Using the email thread about mail to a deleted domain, answer:
1. Besides mail addresses, what did Stefan conclude is also sold in the spam business?
2. How many addresses does Grant suggest having in the block for each MX?
3. What message do the MX in the last reply already generate when spammers try to use them for the old domain?

--- Passage provided ---
____

I have seen similar things when I moved a domain to a different
server. Spam arrived at the old server long after changing MX for the
domain.

I came to the conclusion that in the spam business not only mail
adresses are sold but also the matching MX to avoid costly DNS lookups
and increase throughput.

--
Stefan

Re: mail to deleted domain

am 17.04.2008 19:07:07 von gtaylor

On 04/17/08 11:20, Stefan Moeding wrote:
> I have seen similar things when I moved a domain to a different
> server. Spam arrived at the old server long after changing MX for
> the domain.
>
> I came to the conclusion that in the spam business not only mail
> adresses are sold but also the matching MX to avoid costly DNS
> lookups and increase throughput.

This makes me wonder if it would not be advantageous to routinely (you
pick how frequently) change the IP address of your MX servers. I.e.
have a block of 4 (not necessarily a subnet) for each MX and just rotate
through them. I.e.

..08 MX 10 Period 1
..09 Period 2
..10 Period 3
..11 Period 4
..12 MX 20 Period 1
..13 Period 2
..14 Period 3
..15 Period 4
..16 MX 30 Period 1
..17 Period 2
..18 Period 3
..19 Period 4
..20 MX 40 Period 1
..21 Period 2
..22 Period 3
..23 Period 4

(Or if you are a larger install that hosts multiple domains, move
through the entire list making an MX be active, but for different domains.)

Rotate through the periods and wrap back to the beginning when you reach
the end. Have an address configured with a 550 mailer while it is not
an MX.



Grant. . . .

Re: mail to deleted domain

am 18.04.2008 10:46:54 von nospam

On Thu, 17 Apr 2008, Grant Taylor wrote:
> On 04/17/08 11:20, Stefan Moeding wrote:

>> I came to the conclusion that in the spam business not only mail adresses
>> are sold but also the matching MX to avoid costly DNS lookups and increase
>> throughput.

So this matches my conclusion :-(

> This makes me wonder if it would not be advantageous to routinely (you
> pick how frequently) change the IP address of your MX servers.

Interesting suggestion ...

> Rotate through the periods and wrap back to the beginning when you
> reach the end. Have an address configured with a 550 mailer while it
> is not an MX.

Our MX already generate a 550 5.7.1 Relaying denied when spammer attempt
to use them for the old no longer existing domain.

____

--- Records shown ---
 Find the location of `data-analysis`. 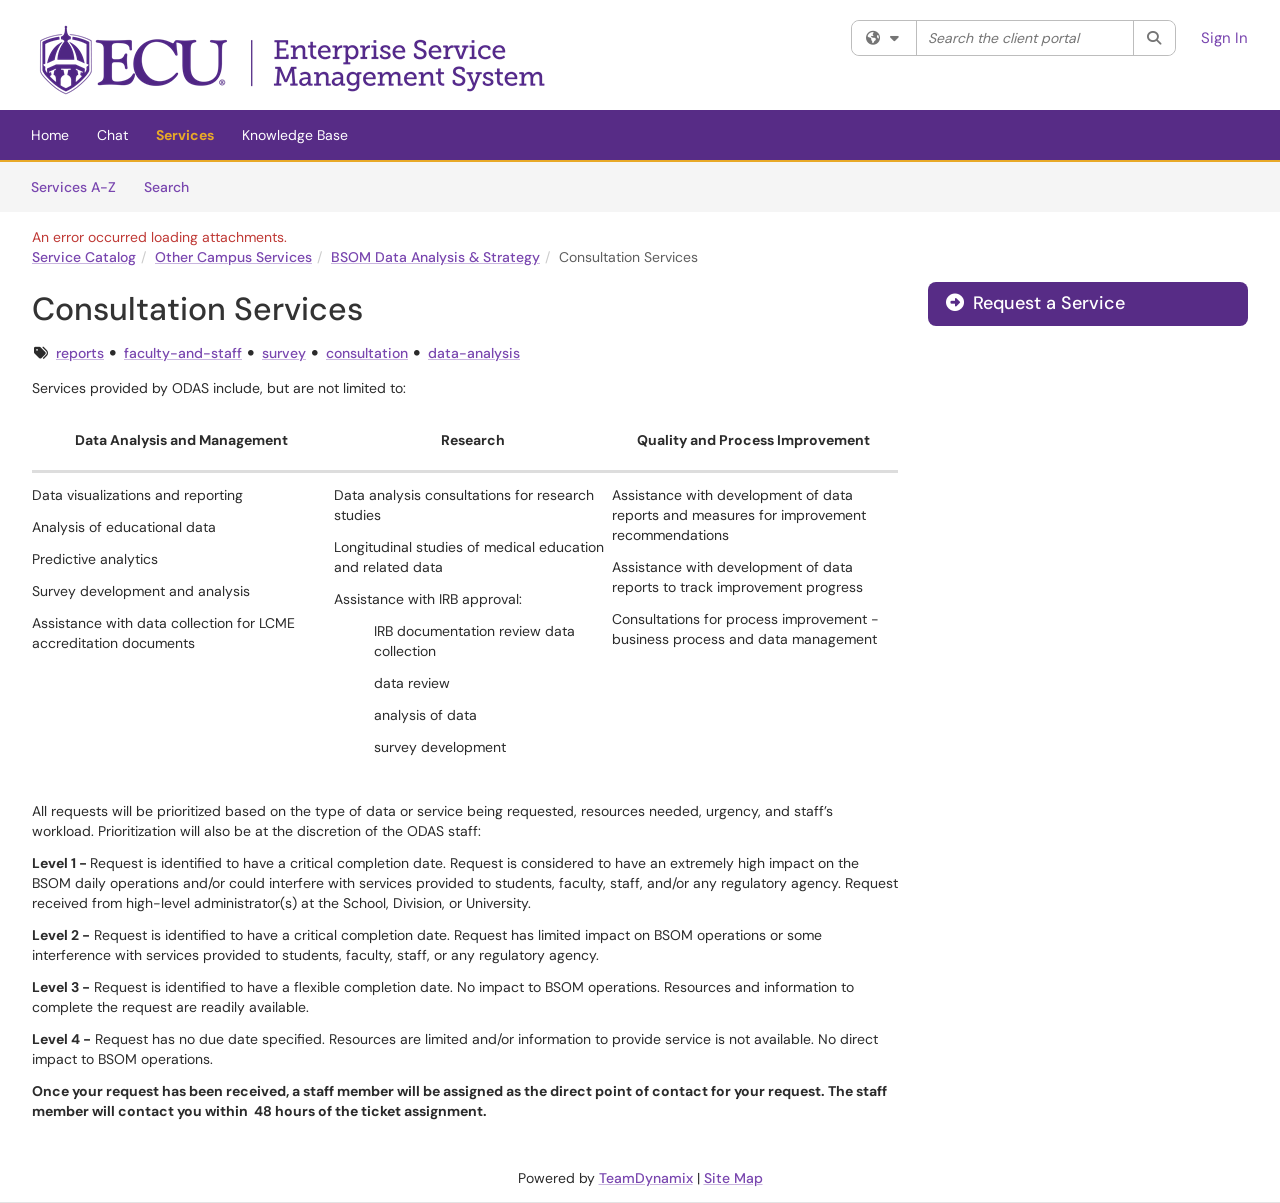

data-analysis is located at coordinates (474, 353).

____

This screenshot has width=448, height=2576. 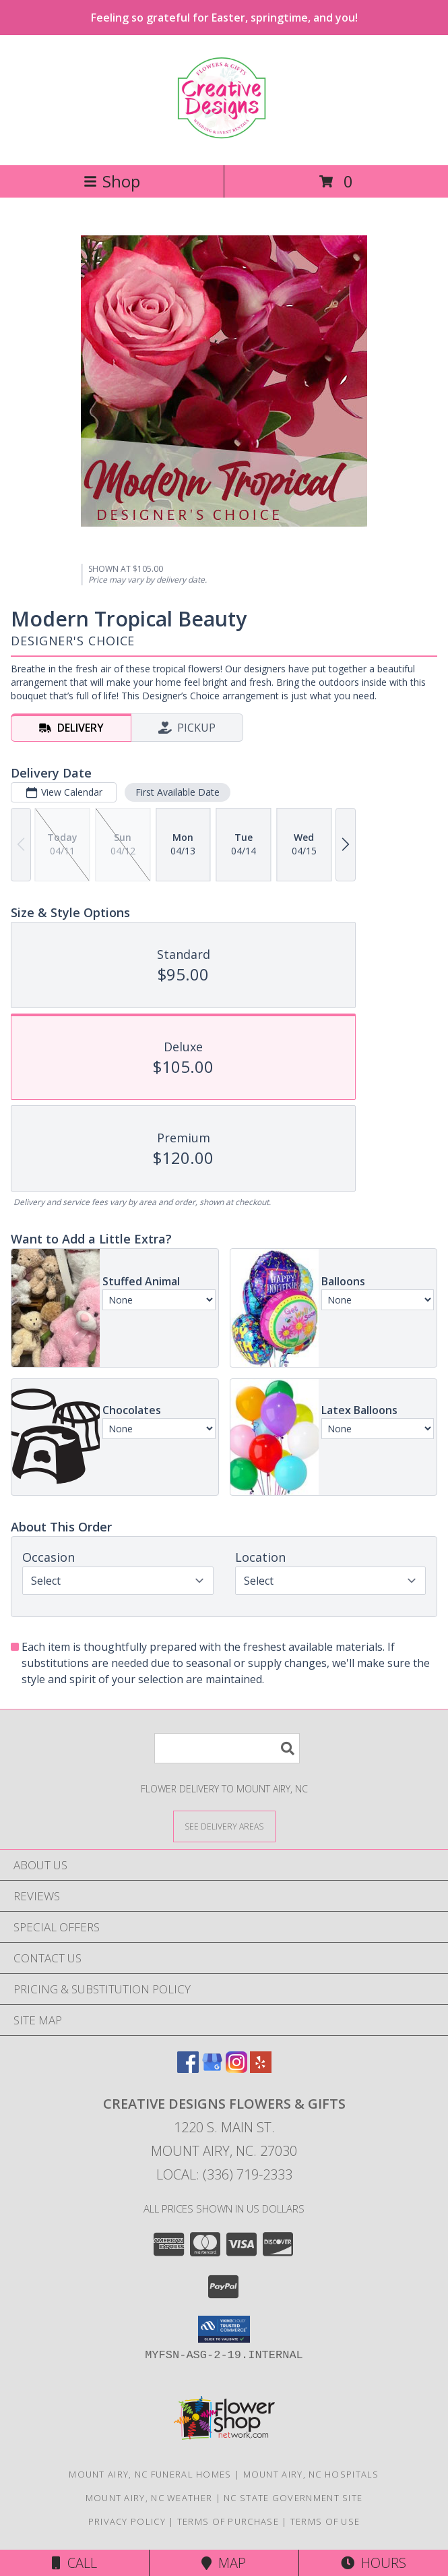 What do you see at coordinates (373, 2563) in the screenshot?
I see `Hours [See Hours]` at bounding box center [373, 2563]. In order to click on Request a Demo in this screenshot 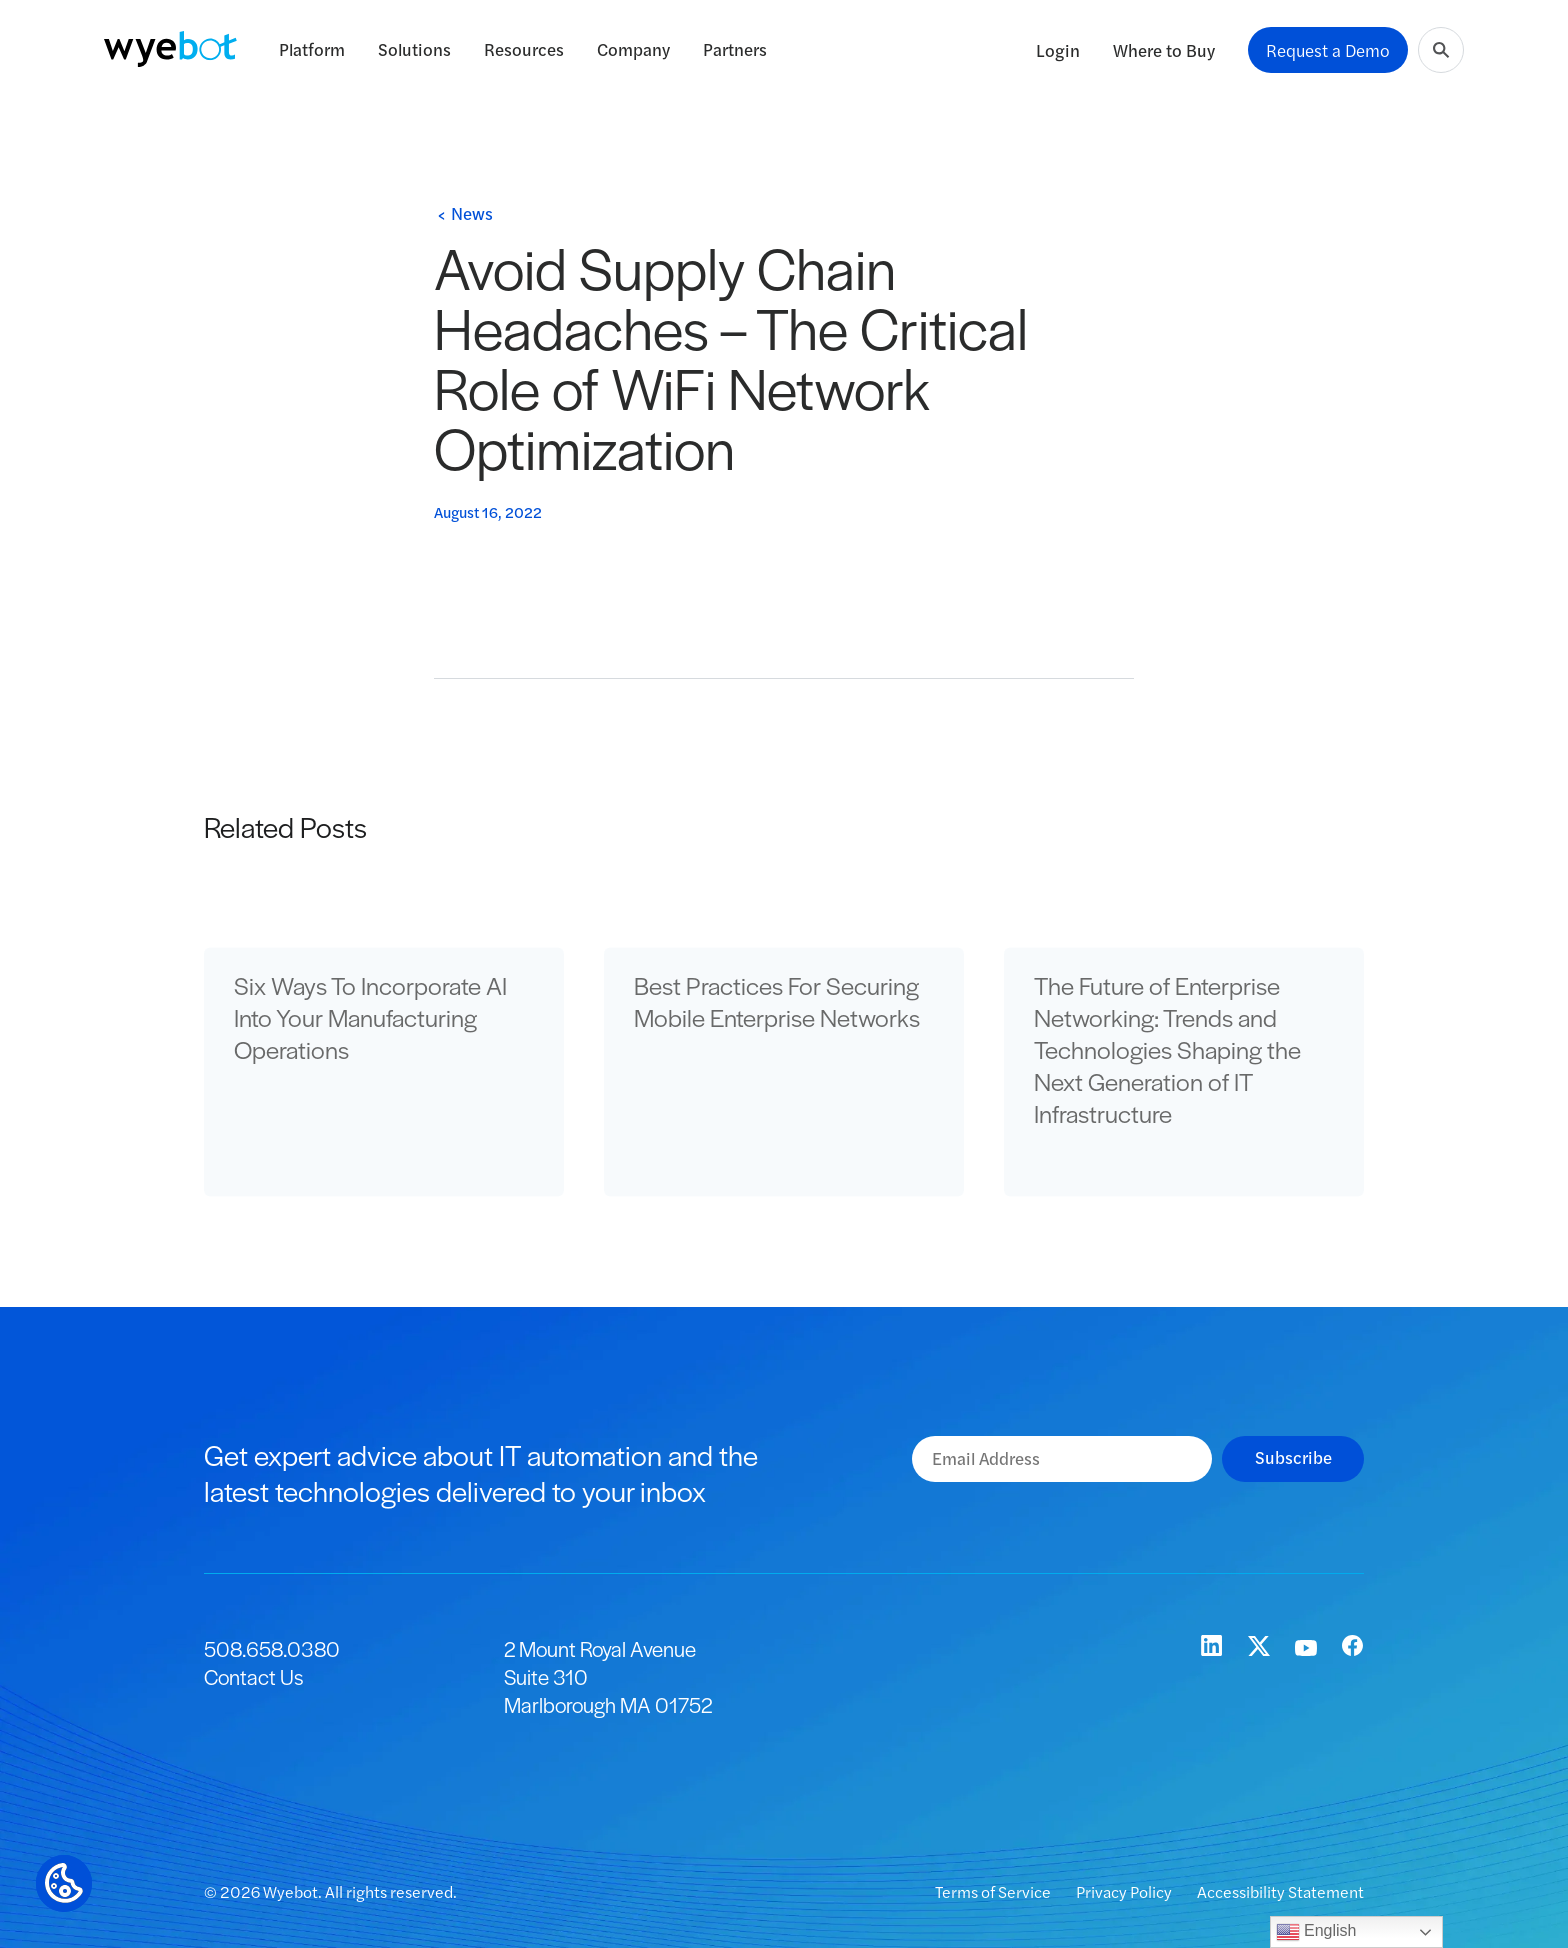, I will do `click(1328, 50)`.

____

--- Task response ---
1. The matching MX.
2. 4.
3. 550 5.7.1 Relaying denied.